Monday, August 12, 2013

Web Apps as the new Lingua Franca

I've recently been involved in some conversations around the "lock-in" provided by the mobile system development platforms: once you start working towards (for example) an Android app, it's going to be an Android app. Deploying it on another platform generally means that you have a lot of porting work to do, and multiple codebases to maintain.

I think that's yesterday's model.
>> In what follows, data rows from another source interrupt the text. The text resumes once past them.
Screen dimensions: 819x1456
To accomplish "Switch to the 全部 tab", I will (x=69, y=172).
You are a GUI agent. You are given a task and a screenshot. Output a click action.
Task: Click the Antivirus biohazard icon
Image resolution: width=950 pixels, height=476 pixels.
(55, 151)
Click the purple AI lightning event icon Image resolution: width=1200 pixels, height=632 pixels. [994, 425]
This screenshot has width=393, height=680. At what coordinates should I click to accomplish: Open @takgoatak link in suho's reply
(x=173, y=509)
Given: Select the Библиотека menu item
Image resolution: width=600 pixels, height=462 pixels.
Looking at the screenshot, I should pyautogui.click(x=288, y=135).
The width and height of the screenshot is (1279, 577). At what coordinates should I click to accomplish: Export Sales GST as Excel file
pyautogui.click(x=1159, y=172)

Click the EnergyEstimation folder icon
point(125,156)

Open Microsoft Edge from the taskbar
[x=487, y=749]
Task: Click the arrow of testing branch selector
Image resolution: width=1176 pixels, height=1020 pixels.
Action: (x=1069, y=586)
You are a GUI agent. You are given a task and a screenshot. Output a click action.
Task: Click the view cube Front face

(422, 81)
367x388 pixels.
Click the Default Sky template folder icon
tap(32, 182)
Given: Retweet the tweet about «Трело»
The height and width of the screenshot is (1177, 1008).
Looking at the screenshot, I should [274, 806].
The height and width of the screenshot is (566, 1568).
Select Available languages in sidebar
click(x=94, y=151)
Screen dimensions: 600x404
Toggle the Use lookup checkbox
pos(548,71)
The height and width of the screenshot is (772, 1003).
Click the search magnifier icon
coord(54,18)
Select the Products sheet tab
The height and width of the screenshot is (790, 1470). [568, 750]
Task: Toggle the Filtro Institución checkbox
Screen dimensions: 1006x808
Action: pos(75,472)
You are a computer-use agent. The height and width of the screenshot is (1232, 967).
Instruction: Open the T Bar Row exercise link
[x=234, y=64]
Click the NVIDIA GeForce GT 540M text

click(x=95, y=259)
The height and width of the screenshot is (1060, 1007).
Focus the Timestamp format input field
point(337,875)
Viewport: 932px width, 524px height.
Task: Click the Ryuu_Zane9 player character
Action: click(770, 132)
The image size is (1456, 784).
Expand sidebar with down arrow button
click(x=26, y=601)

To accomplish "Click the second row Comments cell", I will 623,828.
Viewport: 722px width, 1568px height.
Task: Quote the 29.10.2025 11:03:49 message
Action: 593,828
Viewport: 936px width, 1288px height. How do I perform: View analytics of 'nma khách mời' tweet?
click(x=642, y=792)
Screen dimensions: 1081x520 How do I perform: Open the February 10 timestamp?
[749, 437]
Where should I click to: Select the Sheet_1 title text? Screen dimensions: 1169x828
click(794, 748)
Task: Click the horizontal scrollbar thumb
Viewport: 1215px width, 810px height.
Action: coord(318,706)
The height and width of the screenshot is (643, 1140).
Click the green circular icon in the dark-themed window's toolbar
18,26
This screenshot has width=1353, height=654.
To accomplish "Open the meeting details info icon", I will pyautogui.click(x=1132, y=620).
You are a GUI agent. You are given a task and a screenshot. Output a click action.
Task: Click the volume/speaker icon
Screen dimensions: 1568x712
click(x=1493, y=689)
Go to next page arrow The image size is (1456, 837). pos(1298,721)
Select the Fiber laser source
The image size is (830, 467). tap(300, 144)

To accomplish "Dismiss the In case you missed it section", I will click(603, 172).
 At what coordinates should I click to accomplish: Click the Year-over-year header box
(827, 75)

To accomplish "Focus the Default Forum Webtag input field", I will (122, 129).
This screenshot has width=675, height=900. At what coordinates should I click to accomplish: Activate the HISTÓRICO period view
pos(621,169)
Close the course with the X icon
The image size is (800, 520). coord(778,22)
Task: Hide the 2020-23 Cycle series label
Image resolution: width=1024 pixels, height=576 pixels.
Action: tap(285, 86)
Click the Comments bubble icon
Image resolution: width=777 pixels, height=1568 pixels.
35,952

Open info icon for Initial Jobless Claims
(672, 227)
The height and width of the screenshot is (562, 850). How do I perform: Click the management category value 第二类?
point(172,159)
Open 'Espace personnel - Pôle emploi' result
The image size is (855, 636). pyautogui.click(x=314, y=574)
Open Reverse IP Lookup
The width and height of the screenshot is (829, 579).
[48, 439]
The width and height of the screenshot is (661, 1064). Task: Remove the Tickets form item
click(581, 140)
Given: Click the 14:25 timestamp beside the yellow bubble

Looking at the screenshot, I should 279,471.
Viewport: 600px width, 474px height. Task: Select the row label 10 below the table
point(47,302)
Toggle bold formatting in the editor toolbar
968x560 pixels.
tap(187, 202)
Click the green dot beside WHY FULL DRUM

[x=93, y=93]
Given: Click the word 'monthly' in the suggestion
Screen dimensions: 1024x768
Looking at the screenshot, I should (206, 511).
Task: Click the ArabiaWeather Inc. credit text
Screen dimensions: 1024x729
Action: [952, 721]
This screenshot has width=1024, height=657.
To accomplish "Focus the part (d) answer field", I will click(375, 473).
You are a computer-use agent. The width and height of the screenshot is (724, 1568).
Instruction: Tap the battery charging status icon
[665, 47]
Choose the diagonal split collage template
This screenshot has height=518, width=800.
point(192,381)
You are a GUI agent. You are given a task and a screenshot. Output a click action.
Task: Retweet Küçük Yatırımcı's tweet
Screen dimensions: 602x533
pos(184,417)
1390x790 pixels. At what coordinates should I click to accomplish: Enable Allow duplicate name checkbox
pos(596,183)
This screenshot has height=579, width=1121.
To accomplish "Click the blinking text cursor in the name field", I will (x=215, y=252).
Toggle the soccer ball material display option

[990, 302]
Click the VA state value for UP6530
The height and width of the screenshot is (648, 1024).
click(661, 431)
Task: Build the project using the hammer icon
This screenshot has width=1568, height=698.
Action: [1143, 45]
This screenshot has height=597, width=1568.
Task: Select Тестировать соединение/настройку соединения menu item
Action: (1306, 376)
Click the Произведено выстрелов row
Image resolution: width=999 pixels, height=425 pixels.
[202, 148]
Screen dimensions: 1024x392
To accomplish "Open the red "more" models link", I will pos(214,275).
I think the model for the future is "web apps," by which I mean applications developed using HTML5, JavaScript, and the various APIs coming out of the W3C.

An objection I've heard raised here -- actually, two different objections, but with the same root -- is (1) people don't want to open their web browser and surf to a web page to run their programs, and (2) the mobile web browsing experience is not terribly convenient.

What's critical to realize is that "web apps" aren't necessarily bound to the experience of "opening up a web browser as an explicit action, navigating to an application's web site, and then interacting with it as if it were a web page." Web-apps-as-first-class-apps is a viable model for development and deployment. And there is a team of people inside Mozilla who are working really hard to make this work as seamlessly as possible.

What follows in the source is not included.